Tidal Basin Ideas Lab
John Hill
27. outubro 2020
Proposals by DLANDstudio, GGN, Hood Design Studio, James Corner Field Operations, and Reed Hilderbrand
The Tidal Basin Ideas Lab has unveiled proposals from five landscape architecture firms – DLANDstudio, GGN, Hood Design Studio, James Corner Field Operations, and Reed Hilderbrand – to reimagine Washington, DC’s Tidal Basin and National Mall.
The Tidal Basin Ideas Lab — initiated by the National Trust for Historic Preservation and the Trust for the National Mall together with the National Park Service and Skidmore, Owings & Merrill — is predicated on the daily floods and aging infrastructure of the 170-acre site immediately south of the National Mall in Washington, DC. The basin is home to a trio of memorials (Thomas Jefferson Memorial, Martin Luther King Jr. Memorial, Franklin Delano Roosevelt Memorial) and every spring its thousands of cherry trees make the National Cherry Blossom Festival a popular event.
The five proposals are presented online on the standalone Tidal Basin Ideas Lab website, which has been curated by Donald Albrecht and Thomas Mellins. There, visitors can read about and see images of the designs, but they can also provide feedback on which design strategies are most appealing to them, such as creating wetlands and marshes to restore the landscape's ecology, for instance, or keeping the landscape as it is.
Short video presentations from each firm are embedded below, with design concepts quoted from a National Trust press release.
Presented by Susannah C. Drake, DLANDstudio's proposal "proposes new physical and visual connections that will reorient the flow of visitors and create new pathways through the basin, including building a land bridge between the Jefferson Memorial and the White House; forming a jetty in the Potomac River off the Lincoln Memorial housing the relocated memorial to Martin Luther King, Jr.; and cultivating sponge park wetlands, a reflective weir and green security wall to protect upland monuments, landscapes, and museums."
Presented by Kathryn Gustafson, GGN's proposal "envisions a dynamic series of incremental changes that will adapt the site to the environmental challenges of the future and give rise to a new cultural aesthetic.
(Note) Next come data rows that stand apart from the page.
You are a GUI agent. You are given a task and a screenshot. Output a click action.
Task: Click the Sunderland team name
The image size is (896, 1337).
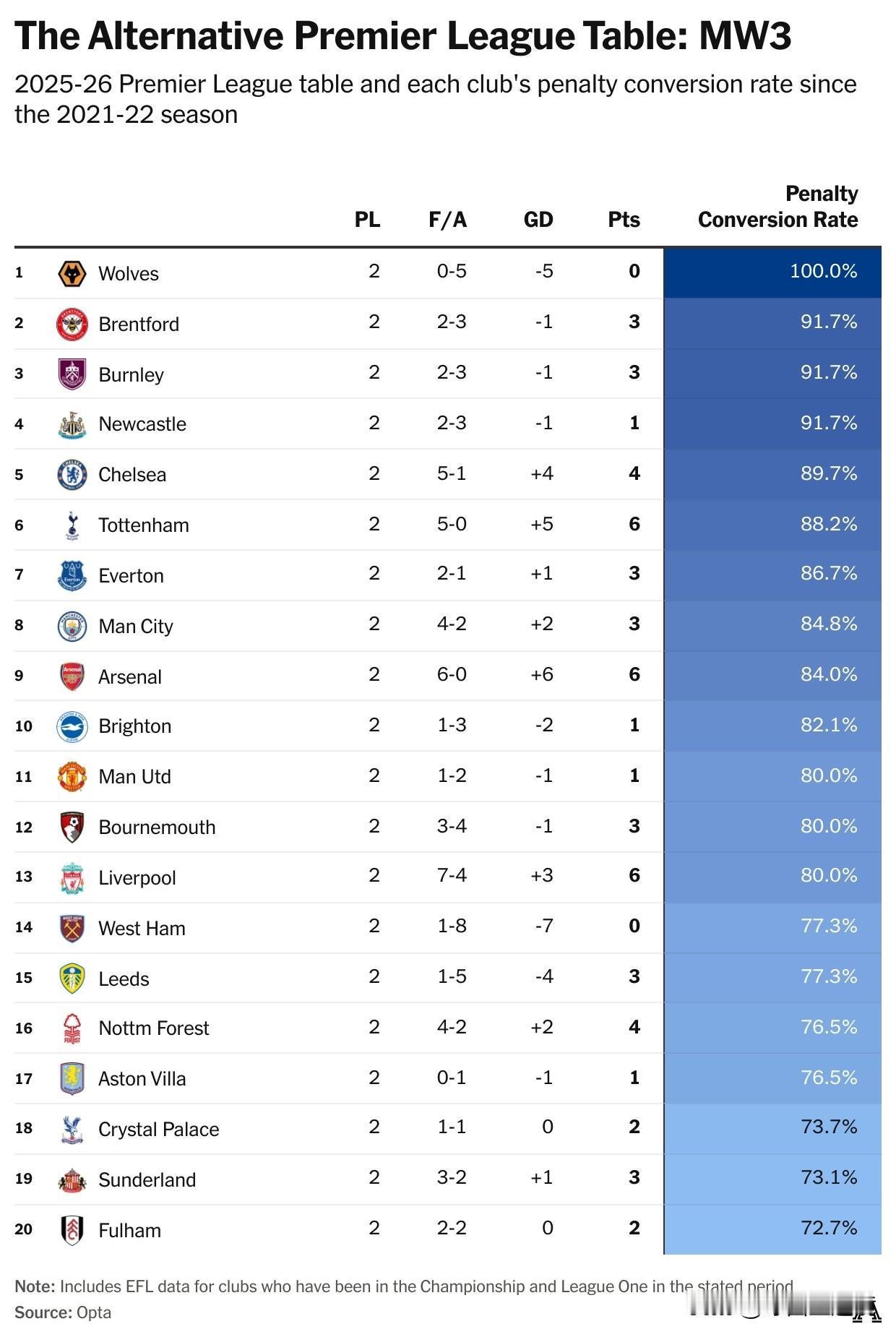click(147, 1180)
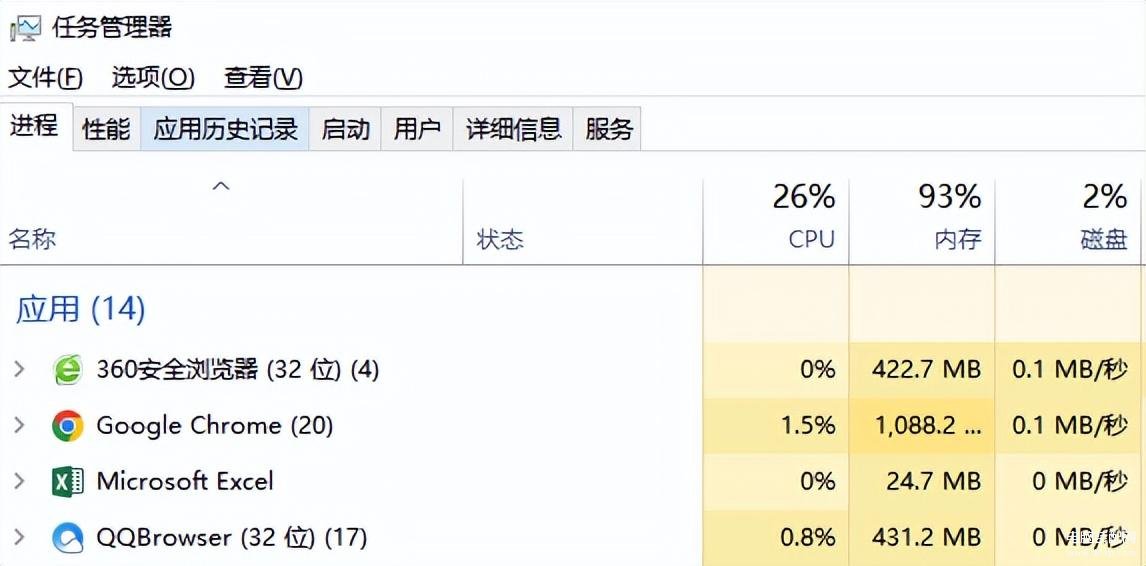The width and height of the screenshot is (1146, 566).
Task: Click the Task Manager title bar icon
Action: point(26,28)
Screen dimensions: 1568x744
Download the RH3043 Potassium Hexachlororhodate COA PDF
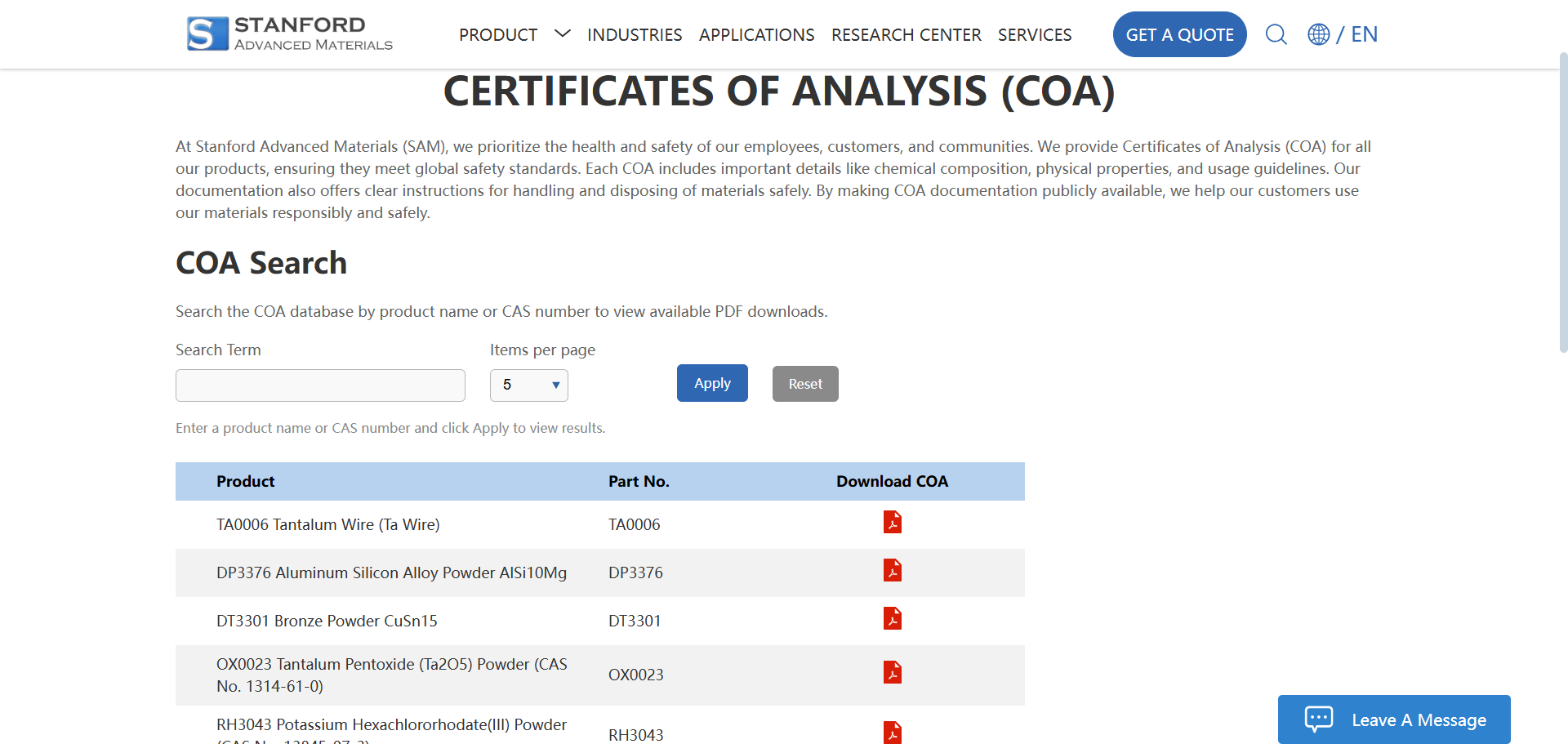[x=892, y=733]
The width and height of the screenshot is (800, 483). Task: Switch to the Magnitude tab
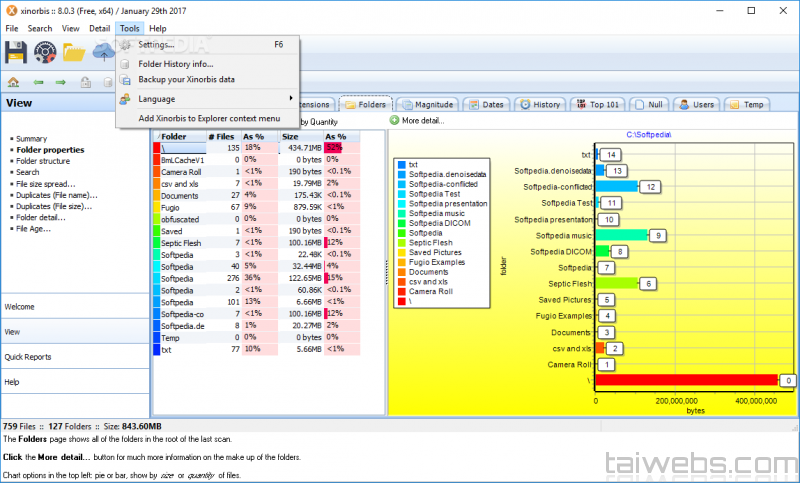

Achieved over three stages between today and 2090, this adaptive plan will accommodate forecasted sea level rise and will integrate regional ecologies to bring an overdue, ecological point of view. Monuments will be adapted, protected, or relocated to ensure the national importance of this collective space."
Presented by Walter Hood, Hood Design Studio's "proposes three 'anthems': 'Tell the Truth!' seeks to replace romantic and baroque design with stories of perseverance and resiliency; 'Let the Waters Be Free' restores narratives of how the wetlands were valued by indigenous and enslaved peoples; and 'Invention: Making New Things' asks if the Tidal Basin can trigger a national ethic that centers on rebuilding our urban ecologies."
Presented by James Corner, James Corner Field Operations' proposal "offers three potential ways to handle and mitigate rising water levels: (1) preserve the site with an escalated regimen of maintenance and engineering; (2) allow the site to flood, creating a landscape in which entropy is on display; or (3) balance preservation with the acceptance of future instability and climate change by treating the memorials as islands within the Tidal Basin."
Presented by Gary Hilderbrand and Eric Kramer, Reed Hilderbrand's proposal "focuses on the influential 1902 McMillan Plan for the development of the Washington D.C. parks system and its monumental core, guided by the idea of creating a “Washington Commons” -- a vast complex of recreational facilities. Encouraging a variety of experiences, the plan features three pathways: an uplands Cherry Walk, where the cherished trees will be relocated, a Memorial Walk, and a Marsh Walk. A new land form, Independence Rise, accommodates rising water levels, while a pedestrian bridge connects back to the city."